People would have differing theories on how our unlikely trio was able to fulfill all those “impossible promises.” One politically savvy acquaintance, the student who managed the school’s bookstore, once described our methods of getting things done as being “eerily Machiavellian,” citing the case of the Black Student Union as an example. He grinned and said he respectfully meant that as a compliment.
I had asked the president of the Black Student Union, Percy Jones, to temporarily change the name of his organization to the Cosmopolitans. The SGA would also need to approve their bylaws. Luckily, the BSU bylaws were benign enough, basically saying that its members wanted to improve conditions in the inner city, and who among the SGA groups could deny that stark reality? I also asked Percy to send a soft-spoken representative to apply for admission, someone whom the SGA members were unlikely to recognize. When the Cosmopolitans were voted into the SGA, they simply changed their name back to the Black Student Union. The blocking of an organization’s name change was not within the SGA’s legislative purview. And that’s how the Black Student Union got into the SGA.

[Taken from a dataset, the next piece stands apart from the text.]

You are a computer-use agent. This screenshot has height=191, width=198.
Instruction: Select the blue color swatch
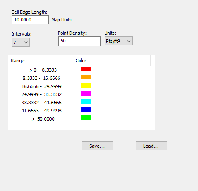pos(86,109)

It was my duty as SGA president to appoint the chairman of the 1971 Awards Committee. I appointed a fraternity member to create and preside over that committee, but I had to sign or approve certain commendations, trophies and letters of merit.
I met with one of the committee members one day in mid-spring. Dale Swavely, a well-known member of Kappa Omega, was there to present the committee’s tentative list of 1971 award winners. Dave said the committee had decided to give me the Leadership Award, an attractive, most highly prized plaque, plus a couple other awards.

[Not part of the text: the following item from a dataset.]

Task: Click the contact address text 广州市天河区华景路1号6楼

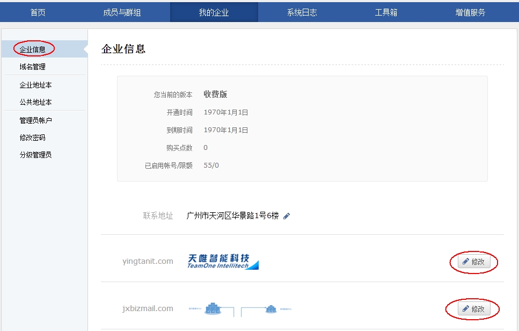Action: pos(232,216)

The Leadership Award. That was a nice gesture by the Awards Committee. But I had already been rewarded with more feathers than this country boy’s cap could fathom. I had been on the debating stage and the Lyric stage, had my column in each issue of the Student Press, had been a member of a weekly FM radio program, had been a guest panelist on a local TV show (y.IN TV’s From The Top), had my picture in the News American, had been interviewed for an article in The (Baltimore) Sun and had numerous other forms of recognition—and, more importantly, I had discovered a new sense of humanity ... and humility. But awards? I had had my political fling, my 15 minutes of [infamy], experiences that went beyond recognition, amazing things that I never thought would happen to me. I just didn’t want any awards.
It wasn’t that I tried to refuse their awards. I just wanted the Awards Committee to realize how much of our success was due to Judy and Laura, neither of whom had ever asked for a favor or to be excused from a distasteful assignment. They had worked on so many projects, but many of their efforts went unseen or were underappreciated: writing proposals, serving as pacifying persuaders on administration policy committees, handling much of the legislative legwork and gracefully representing the more gentle face of change. I tried to explain, but Dale kept insisting, until … finally, I agreed to accept their awards, but only if the committee would present the singular, most prestigious award, the Leadership Award, in triplicate. And only if the members of his committee would swear to keep mum on this Leadership Award arrangement. The committee agreed to these terms.
The 1971 Awards Banquet: I remember Mr. Craig accepting the Advisor of the Year Award and Percy Jones accepting the Outstanding Contributions to the Community Award (on behalf of the BSU). But what I remember most about that night was watching Judy and Laura receive their Leadership Awards (among their other tributes). That was special. Those two young ladies were the “smilingest” and, I still say, the most deserving award recipients at that celebratory occasion.
The “one-year-revolution” came to an end, and U of B settled into a more tranquil time, as Ed McCauley, a reserved young man and a respected member of Kappa Omega, became the first chairman of the newly formed Student Senate.